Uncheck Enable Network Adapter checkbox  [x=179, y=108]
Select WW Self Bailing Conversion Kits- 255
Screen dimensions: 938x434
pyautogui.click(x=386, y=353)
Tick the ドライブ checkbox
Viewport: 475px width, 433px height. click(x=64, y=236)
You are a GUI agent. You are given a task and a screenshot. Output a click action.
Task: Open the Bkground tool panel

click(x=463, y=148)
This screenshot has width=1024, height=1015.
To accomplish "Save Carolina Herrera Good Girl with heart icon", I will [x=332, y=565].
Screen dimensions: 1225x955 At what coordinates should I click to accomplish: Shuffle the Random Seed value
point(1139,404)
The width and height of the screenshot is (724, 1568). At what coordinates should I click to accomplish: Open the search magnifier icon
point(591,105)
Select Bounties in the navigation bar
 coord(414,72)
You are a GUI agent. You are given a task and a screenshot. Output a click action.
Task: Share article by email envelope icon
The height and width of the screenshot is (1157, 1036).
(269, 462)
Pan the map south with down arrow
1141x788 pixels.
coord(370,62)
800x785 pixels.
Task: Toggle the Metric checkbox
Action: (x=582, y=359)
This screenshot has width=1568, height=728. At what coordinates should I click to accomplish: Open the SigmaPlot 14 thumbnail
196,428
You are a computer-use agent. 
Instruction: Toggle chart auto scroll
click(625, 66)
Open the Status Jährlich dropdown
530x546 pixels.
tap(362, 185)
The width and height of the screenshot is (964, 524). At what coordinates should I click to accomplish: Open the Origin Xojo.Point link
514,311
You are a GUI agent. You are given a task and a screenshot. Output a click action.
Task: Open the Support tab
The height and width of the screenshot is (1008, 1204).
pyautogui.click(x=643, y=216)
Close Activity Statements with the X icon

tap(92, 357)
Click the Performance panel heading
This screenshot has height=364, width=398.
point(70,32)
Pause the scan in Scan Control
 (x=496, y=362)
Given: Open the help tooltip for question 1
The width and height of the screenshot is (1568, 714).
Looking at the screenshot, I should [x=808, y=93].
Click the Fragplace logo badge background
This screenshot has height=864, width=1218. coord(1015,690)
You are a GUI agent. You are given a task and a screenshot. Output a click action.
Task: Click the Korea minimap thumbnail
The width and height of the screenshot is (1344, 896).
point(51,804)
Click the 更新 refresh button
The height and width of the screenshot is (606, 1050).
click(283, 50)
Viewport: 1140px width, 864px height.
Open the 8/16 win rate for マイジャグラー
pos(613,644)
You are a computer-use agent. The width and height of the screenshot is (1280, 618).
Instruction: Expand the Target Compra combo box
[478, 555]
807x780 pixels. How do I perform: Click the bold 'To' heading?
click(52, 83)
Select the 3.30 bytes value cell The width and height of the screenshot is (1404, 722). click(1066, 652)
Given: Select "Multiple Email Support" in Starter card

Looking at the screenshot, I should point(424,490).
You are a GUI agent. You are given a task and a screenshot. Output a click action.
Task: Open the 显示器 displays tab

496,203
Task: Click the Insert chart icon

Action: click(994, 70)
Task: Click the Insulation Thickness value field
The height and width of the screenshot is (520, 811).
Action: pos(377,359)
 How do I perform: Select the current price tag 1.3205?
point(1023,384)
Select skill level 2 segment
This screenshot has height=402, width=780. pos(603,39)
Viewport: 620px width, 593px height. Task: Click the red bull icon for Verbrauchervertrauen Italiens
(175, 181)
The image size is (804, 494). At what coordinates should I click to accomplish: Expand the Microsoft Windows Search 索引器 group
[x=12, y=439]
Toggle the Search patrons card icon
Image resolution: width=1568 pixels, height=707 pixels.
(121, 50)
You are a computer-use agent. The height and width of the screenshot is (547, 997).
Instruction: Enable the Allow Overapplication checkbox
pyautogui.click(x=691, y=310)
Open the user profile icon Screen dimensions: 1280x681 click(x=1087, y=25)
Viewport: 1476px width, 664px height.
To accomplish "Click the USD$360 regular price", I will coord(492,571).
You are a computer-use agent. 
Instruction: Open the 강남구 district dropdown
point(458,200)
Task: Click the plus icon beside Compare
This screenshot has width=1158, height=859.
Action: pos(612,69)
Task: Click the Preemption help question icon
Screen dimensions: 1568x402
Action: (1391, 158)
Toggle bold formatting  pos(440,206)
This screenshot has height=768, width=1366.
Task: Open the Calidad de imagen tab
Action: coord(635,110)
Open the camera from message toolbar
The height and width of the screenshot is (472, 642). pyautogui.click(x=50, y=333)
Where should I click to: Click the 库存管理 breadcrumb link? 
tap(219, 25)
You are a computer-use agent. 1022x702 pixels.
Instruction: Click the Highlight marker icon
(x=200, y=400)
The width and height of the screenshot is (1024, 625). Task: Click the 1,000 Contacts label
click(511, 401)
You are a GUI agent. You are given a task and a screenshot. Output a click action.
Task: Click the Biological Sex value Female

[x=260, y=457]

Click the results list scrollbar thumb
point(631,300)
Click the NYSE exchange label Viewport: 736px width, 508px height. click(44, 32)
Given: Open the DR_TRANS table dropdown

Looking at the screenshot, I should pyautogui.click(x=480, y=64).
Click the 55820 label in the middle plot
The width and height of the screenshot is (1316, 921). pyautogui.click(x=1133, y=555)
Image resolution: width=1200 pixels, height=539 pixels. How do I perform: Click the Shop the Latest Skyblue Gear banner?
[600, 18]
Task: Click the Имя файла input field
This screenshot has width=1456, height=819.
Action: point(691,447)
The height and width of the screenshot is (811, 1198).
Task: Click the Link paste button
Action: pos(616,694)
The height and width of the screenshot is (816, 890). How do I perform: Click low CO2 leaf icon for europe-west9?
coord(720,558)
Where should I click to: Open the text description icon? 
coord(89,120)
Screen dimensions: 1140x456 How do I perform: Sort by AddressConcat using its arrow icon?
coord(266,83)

### AIM OF THE TASK
For every line in the data above that holds "help", return the line itself.

### RESULT OF THE EXERCISE
Given: Open the help tooltip for question 1
Task: Click the Preemption help question icon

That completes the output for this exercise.